Gregory describes trying to force yourself forward as yelling at a smoke alarm to make it stop. It doesn’t work. Not because you’re not trying hard enough, but because you’re attacking the symptom instead of hearing the signal.
The alarm is going off for a reason. Something underneath feels unsafe. And until you address that, the alarm keeps blaring, no matter how hard you push.
What actually works
Get curious instead of critical.
When resistance shows up, instead of What is wrong with me, try asking, "What is my brain trying to protect me from right now?”
That's all it takes to change the direction. Because you can't push past a nervous system that's trying to protect you, but you can listen to it. And when you stop making yourself wrong for being stuck, something unexpected happens. The stuck starts to loosen.
Once you recognize the pattern, you can start to work with it instead of against it. Not by pushing harder. By asking better questions. By getting underneath the resistance to the fear that’s actually driving it.
That’s where real change lives.
You are not the problem
Your brain learned to protect you the best way it knew how. Some of those lessons were necessary once. Some of them are just... old. Running on outdated software in situations that no longer exist.
You’re not lazy. You’re not broken. You’re not someone who just can’t get it together.
You’re a woman in midlife, with a brain that’s navigating a genuine biological shift and a life that’s ready for something more.
Recognizing that is where it starts.
Not with more hustle. With a little more understanding.

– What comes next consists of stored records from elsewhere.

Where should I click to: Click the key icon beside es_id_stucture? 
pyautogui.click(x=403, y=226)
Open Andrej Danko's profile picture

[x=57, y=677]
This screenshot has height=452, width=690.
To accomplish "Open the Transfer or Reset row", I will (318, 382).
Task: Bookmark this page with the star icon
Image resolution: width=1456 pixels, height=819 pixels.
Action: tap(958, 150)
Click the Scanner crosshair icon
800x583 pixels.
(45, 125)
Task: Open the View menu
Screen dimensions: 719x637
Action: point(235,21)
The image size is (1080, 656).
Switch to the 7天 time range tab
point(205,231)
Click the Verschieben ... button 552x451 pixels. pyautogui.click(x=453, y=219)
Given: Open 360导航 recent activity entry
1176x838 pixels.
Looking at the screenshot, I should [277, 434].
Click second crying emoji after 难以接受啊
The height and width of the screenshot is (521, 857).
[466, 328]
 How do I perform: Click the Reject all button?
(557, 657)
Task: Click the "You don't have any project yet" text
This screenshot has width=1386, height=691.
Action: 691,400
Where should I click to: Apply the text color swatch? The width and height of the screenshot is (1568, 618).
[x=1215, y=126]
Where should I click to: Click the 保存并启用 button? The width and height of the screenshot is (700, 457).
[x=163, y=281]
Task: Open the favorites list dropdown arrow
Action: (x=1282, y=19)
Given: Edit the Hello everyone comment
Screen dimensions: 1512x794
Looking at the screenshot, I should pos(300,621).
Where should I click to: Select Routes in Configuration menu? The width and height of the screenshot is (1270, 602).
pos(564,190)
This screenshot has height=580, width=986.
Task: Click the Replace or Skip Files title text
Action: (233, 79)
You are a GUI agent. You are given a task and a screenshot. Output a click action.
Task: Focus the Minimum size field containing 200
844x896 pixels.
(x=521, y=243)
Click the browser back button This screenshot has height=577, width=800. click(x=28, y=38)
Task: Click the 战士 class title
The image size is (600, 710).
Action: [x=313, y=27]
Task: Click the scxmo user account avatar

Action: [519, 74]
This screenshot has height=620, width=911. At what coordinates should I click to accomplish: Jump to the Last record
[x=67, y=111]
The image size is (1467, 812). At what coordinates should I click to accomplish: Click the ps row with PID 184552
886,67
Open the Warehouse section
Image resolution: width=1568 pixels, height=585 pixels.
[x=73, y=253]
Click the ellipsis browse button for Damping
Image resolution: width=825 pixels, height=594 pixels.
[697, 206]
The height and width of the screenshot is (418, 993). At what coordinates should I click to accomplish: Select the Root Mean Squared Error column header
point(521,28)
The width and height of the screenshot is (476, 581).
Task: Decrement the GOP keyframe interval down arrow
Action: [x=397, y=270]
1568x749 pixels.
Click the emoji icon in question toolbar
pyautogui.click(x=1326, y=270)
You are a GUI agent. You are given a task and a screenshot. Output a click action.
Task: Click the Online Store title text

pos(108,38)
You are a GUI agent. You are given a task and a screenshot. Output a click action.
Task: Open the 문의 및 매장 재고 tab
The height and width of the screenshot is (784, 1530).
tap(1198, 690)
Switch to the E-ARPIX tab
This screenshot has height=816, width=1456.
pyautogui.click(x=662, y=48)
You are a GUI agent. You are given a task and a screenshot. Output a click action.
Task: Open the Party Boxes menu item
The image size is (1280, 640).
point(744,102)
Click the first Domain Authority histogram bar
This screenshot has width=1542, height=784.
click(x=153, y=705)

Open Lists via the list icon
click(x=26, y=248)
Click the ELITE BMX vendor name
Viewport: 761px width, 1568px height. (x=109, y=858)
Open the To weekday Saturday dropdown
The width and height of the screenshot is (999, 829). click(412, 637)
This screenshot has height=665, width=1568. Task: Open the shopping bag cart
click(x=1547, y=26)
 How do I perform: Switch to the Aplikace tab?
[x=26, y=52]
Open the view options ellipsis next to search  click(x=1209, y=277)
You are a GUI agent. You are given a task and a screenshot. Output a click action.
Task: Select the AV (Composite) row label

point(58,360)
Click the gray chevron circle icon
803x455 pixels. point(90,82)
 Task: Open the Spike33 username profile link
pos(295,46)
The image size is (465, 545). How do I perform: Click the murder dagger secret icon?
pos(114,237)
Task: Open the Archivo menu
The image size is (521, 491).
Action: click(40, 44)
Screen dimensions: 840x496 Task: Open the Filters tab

For your brain, and for yourself.



Well done! I really love when authors can take the science and rework the vernacular to make it accessible to the people who actually need it! As an artist and someone on the flipside of menopause, there is a certain comfort and joy in seeing information presented that you knew deep down, but weren’t really able to grasp onto because you were too busy resisting! And as a gal with low to no oestrogen the ability to roll with it has definitely decreased. Thanks for the mirror and a bit of an “oh riiight” reminder.
Wow. I feel like this article had me in its sights and laid out all my struggles. Everything new felt like a threat hanging over me, and I felt completely unable to deal with it, even though a year ago it would have been almost second nature. Maybe I am not broken? This gives me so much hope. Thanks!